2

I'm trying to implement Monte Carlo Tree Search for (a simplified version of) the boardgame Commands and Colors -- I'm setting up a scenario where the AI side has overwhelming force: 6 units vs 3 units played by the human.

I would hope that MCTS moves the 6 units in for the kill; instead what happens is that some units attack, some move sideways, and some retreat.

I suspect that the units in the front are already strong enough to make victory likely, so that the unit in the back does not see a difference in its moving closer to the action, and chooses to move away from it. I suspect that when evaluating the value of the moves of the far away unit, the "noise" caused by the action of the units in the front, whose actions make the value of the position swing heavily, make it very difficult to evaluate the smaller contribution to the quality of the position made by moving the unit in the back.

This is sad! A human player would move all units towards the enemy, bc if the front units get damaged, they will be moved away from the front and replaced by second-line units. Having units move randomly away from the action makes no sense.

How do I fix it?

-- Edit:

The source code is here https://github.com/xpmatteo/auto-cca The case that does not work as expected can be observed with:

  • make server
  • (open another terminal)
  • make open
  • click "End Phase" twice

The lone brown (Carthaginian) unit should close in against the gray (Roman) ones, but it doesnt.

xpmatteo
  • 21
  • 5

3 Answers3

1

One option is that the RL is not there yet, you may need to continue with the training, or maybe add to the win/lose reward some tiny "hints" what is a good move (0.001 when you eat an enemy, -0.001 when your unit is being eliminated, etc..).

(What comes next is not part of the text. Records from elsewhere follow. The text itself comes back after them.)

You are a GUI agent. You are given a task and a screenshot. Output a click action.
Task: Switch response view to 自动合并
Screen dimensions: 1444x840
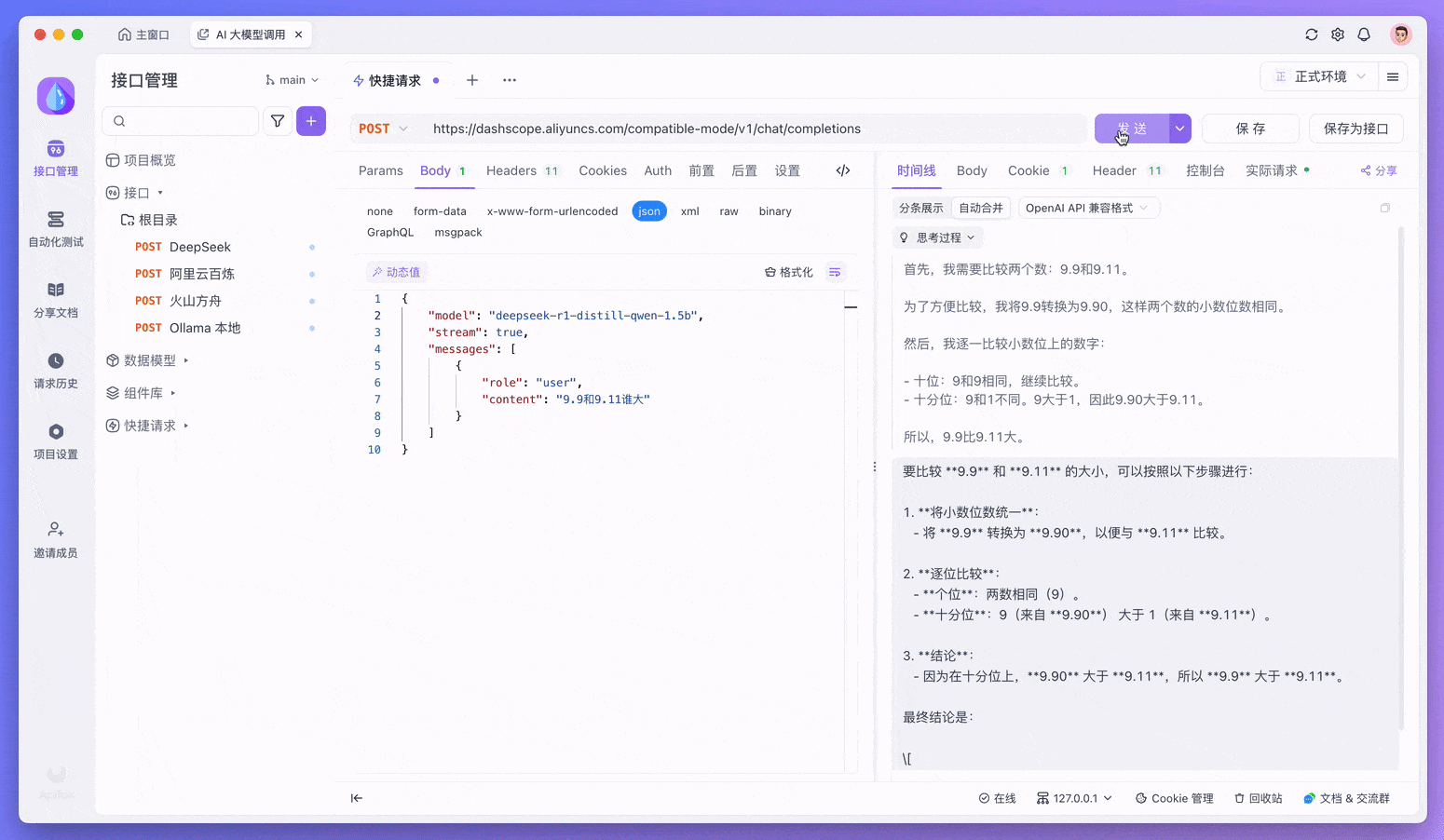981,208

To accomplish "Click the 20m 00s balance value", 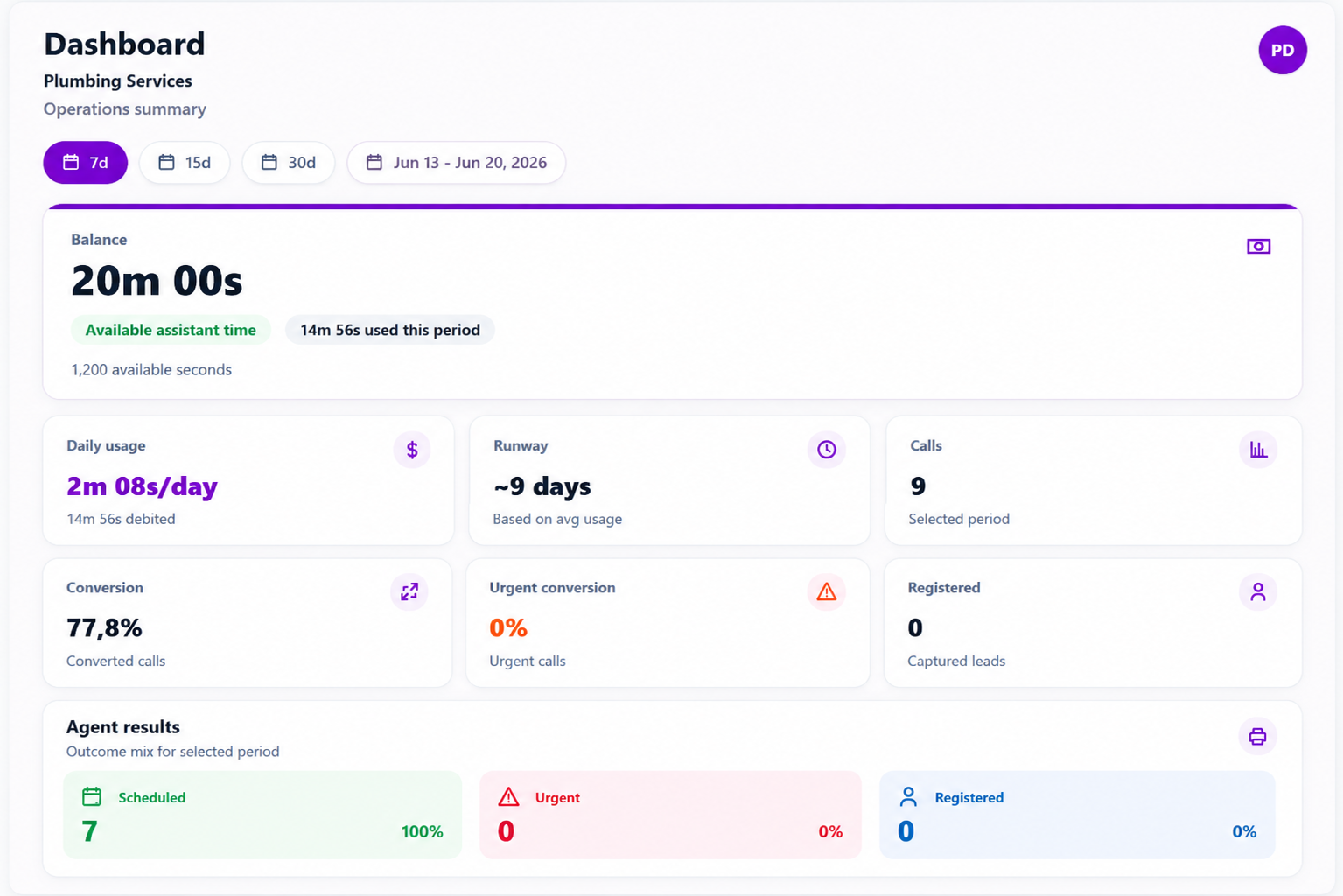I will [x=157, y=281].
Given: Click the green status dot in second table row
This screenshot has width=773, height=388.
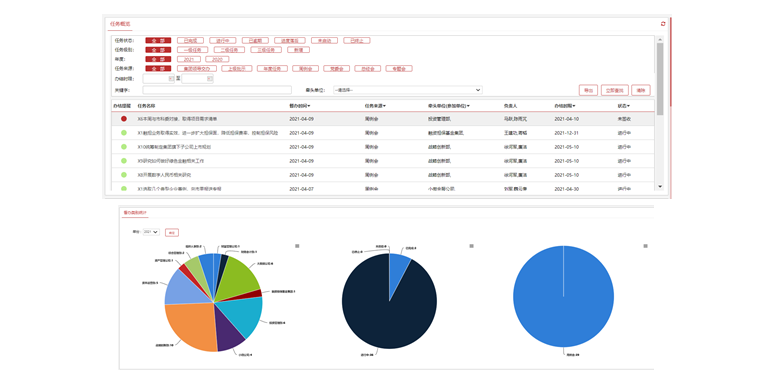Looking at the screenshot, I should pos(124,133).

I do assume that all the moves of your units are taken in one "action" of your army, and that you evaluate the reward for all the units as one single "army".

Oren
  • 141
  • 3
1

It is very nice and I recommend others to play with your code. Really nice. Did I get it right that the Carthaginian are the ones with extra power and you refer to them as the AI? It seems that the Carthaginian always win, so why should they learn to win this way rather than another way? If it is important to you how fast they will win, then add some penalty on the time maybe?

Oren
  • 141
  • 3
1

Monte Carlo Tree Search is searching for the action with the best expected reward. If the reward is determined by whether it wins or losses, then all winning moves are equal and one will be selected arbitrarily. If you want them to win quickly, then you can adjust the reward for winning quickly.

Supposing your reward distribution is [0, 1], I would keep some constant reward for winning and add some reward that decays as time to win increases. For example, your reward formula could be for a win 0.5 + 0.5 / T where T is the time taken to achieve victory.